My only gripes with it are that the settings seem kind of limited. It always names the files index.html which makes it hard if I want to let people browse the files in the project folders. And it doesn't do live updates.
I think I'll try out another generator called Hugo. It's very similar but it might give me more options.
But before I jump into any HTML generators, I should figure out what I want that HTML to be.
For example, if I take my old project page, and remove all the CSS, the result is basically a list of what's on that page.
I feel like that old HTML code is kind of bloated, so instead of copying everything I'll rewrite it. Same contents only simpler.
I was gonna go off on this whole tangent about HTML structure, but that's probably boring to everyone who isn't a huge #WebDev nerd like me, so... imma post it anyway! But I'll dump it all into a single long post so you guys can ignore it faster.
"Semantic" HTML is about using HTML tags that represent the information well, so that machines like search engines can understand it. Ironically the trick to writing this way is to pretend a person is viewing this page raw with no CSS. Would they be able to understand it? Is everything labeled and visible?
Don't worry about how ugly it looks. That is 100% the job of CSS. HTML's job is to be raw data. Because when you separate appearance and data, it becomes easy to modify one without needing to modify the other.
CSS Zen Garden [web.archive.org]
That used to be kind of a lie. For over a decade you had to modify the HTML to control what order things appeared. CSS "grid" changed that 10 years ago. Now you can rearrange things on the page using CSS.
... so let's talk about menus instead!
One of my favorite things in Chrono Trigger is the way the menus slide around in the equip screen.
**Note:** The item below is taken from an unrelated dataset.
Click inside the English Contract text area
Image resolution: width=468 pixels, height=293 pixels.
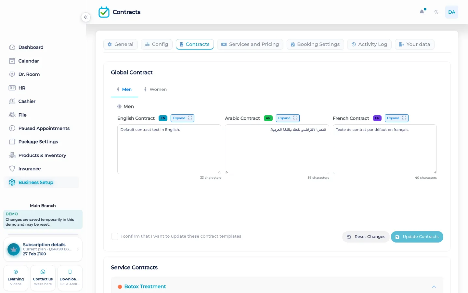coord(169,149)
Maybe I'll do something like this with the thumbnails when you hover over them.
Then again, what else would I even use the green color for? My current website only needs the secondary color for links and text. Beige might work for links, but it might not contrast against regular white text.
... So what if I reverse the text colors? Beige for normal text and white for links? I have to admit, I like how soothing the beige text looks.
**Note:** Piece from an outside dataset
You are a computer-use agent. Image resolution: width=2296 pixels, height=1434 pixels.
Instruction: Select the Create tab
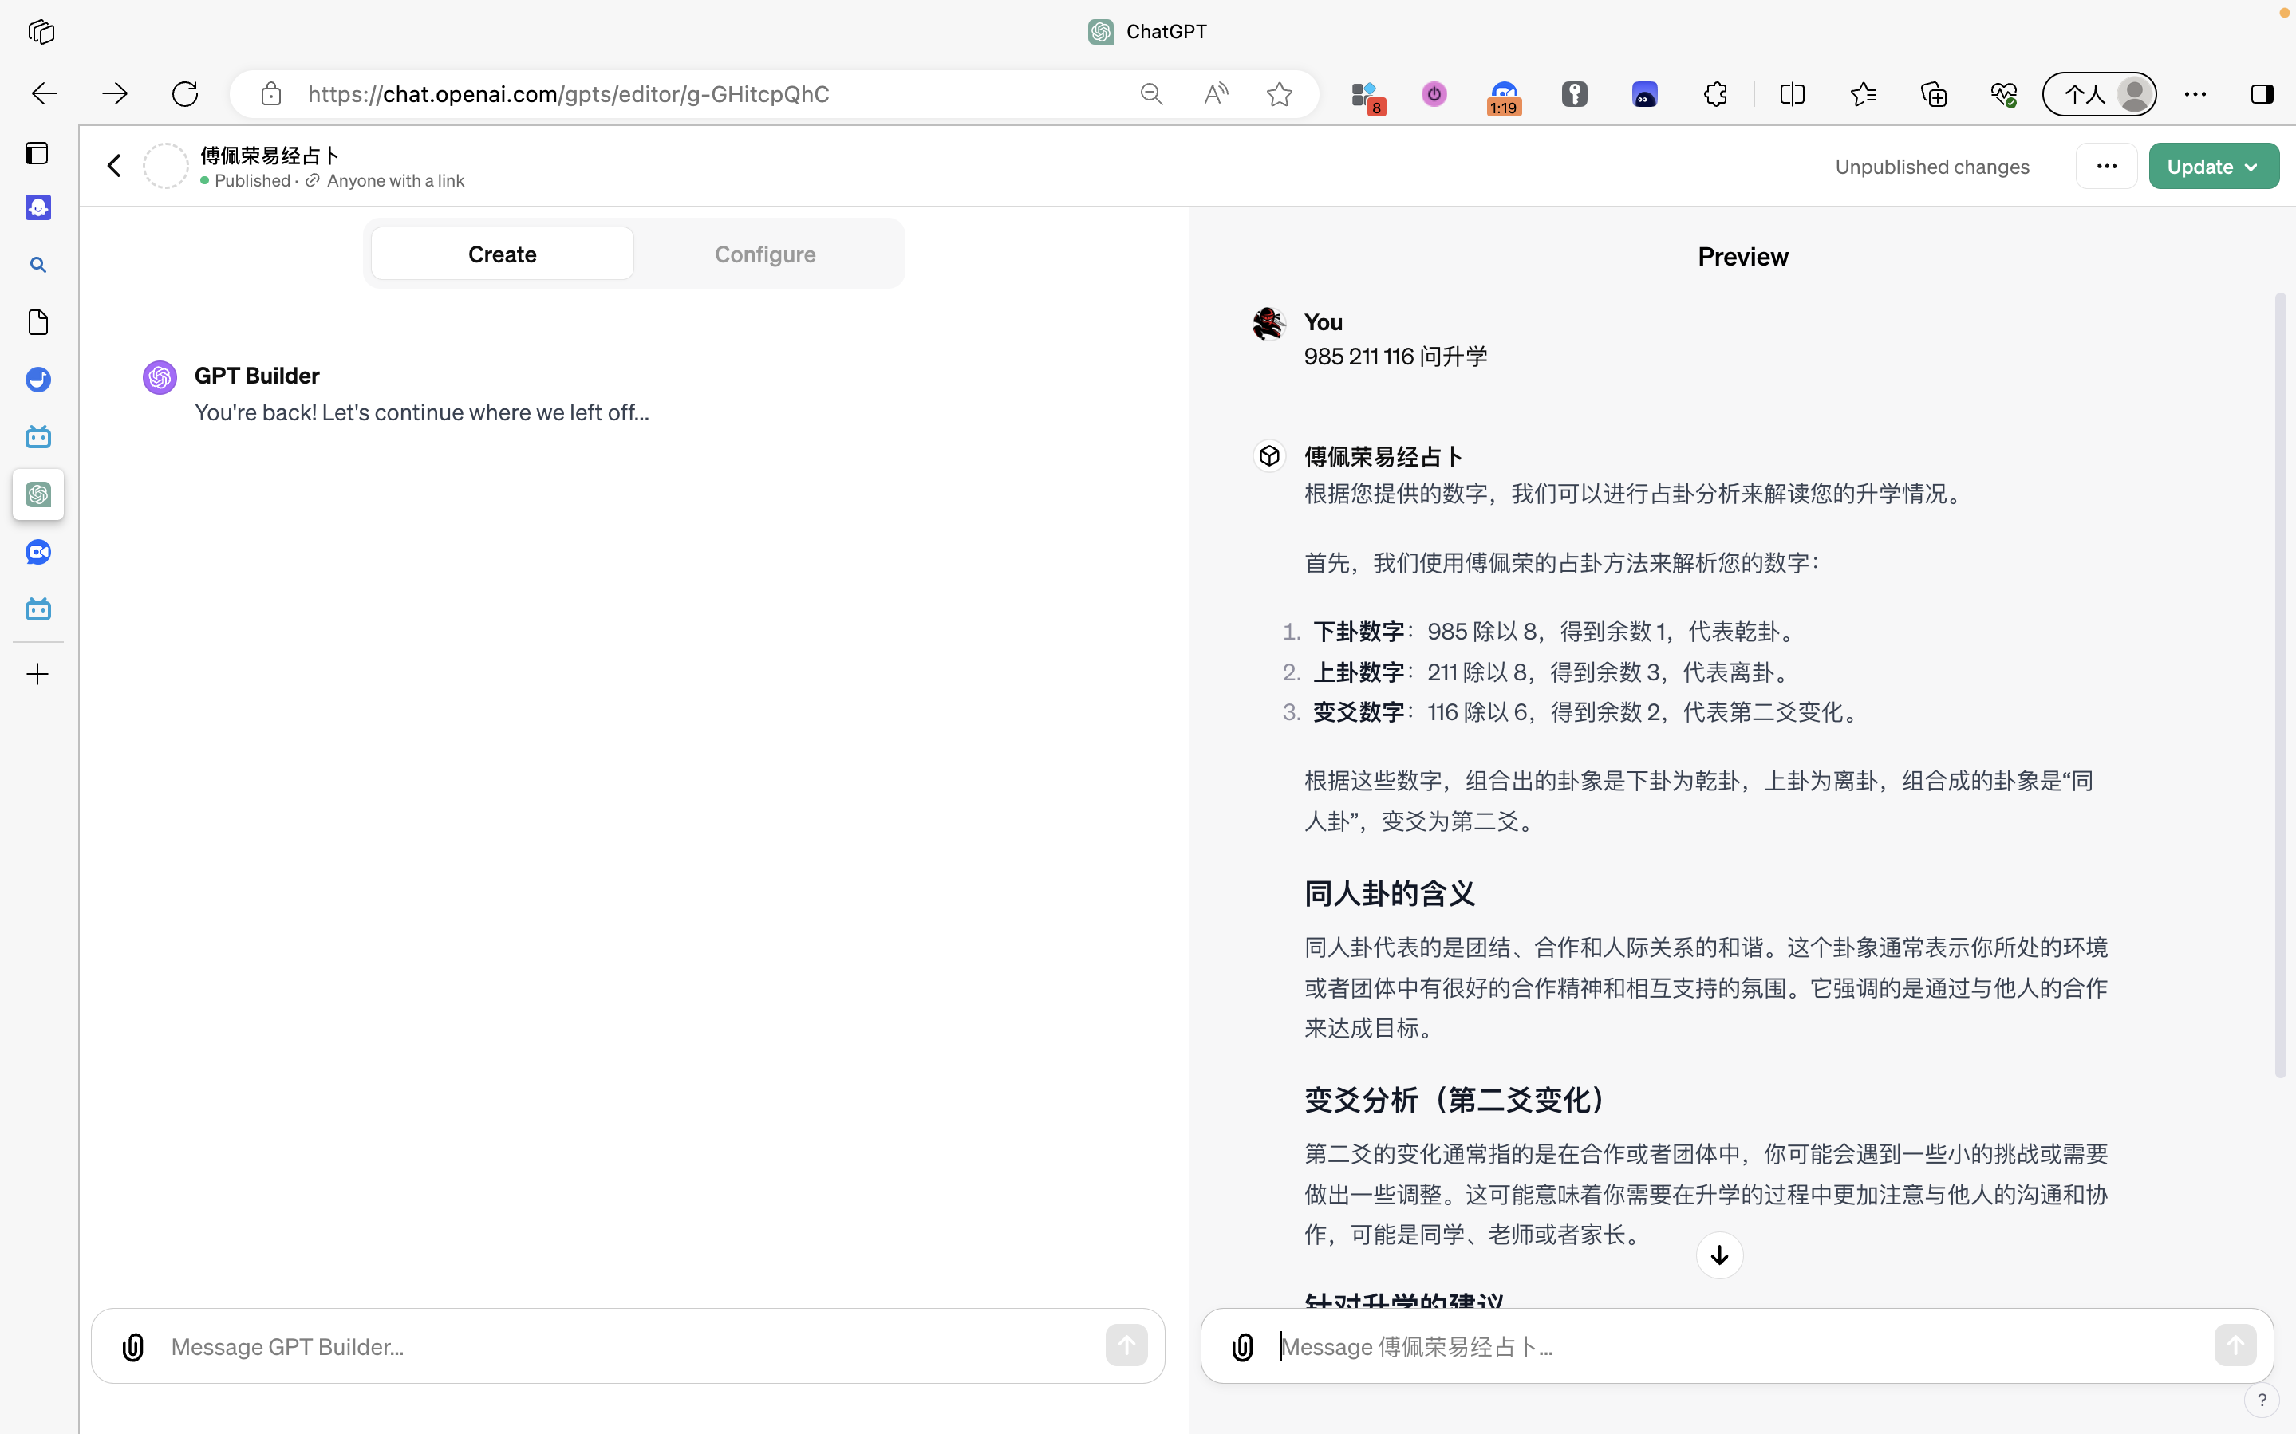tap(502, 254)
Hmm... that gold "items" icon at the top contrasts very nicely against the green. What if I used that color? It's not as bright as white, but it could work for links if I keep them underlined. The gold also looks good as a title color. In fact, it looks great against both colors. I guess my website has a 3rd color now. (I count beige as a "neutral" tone.)
I plan to organize the CSS by having each file represent individual things on the page, but not the page itself. So any page with a gallery on it will link to the gallery CSS and the thumbnail CSS. But most of the website's appearance is the same everywhere, so most of the details are in the website's global CSS file. The seperate files are mostly just minor adjustments. That's the key using CSS. Keep the design consistent and only load what you need.
Some people might be annoyed by lots of animation, but that's a thing that CSS can check for.
As a rule of thumb, I try to make my website backward compatible with older web browsers instead of just the newest (and expensive) devices. I still have a 10 year old phone kicking around that runs Android 4. The phone still works perfectly, so I'll test it against that.
Ooh nice! Google Chrome for Android 4 can handle CSS Grid. That was the only potential compatibility issue I was worried about. I guess I can just make my site however I want.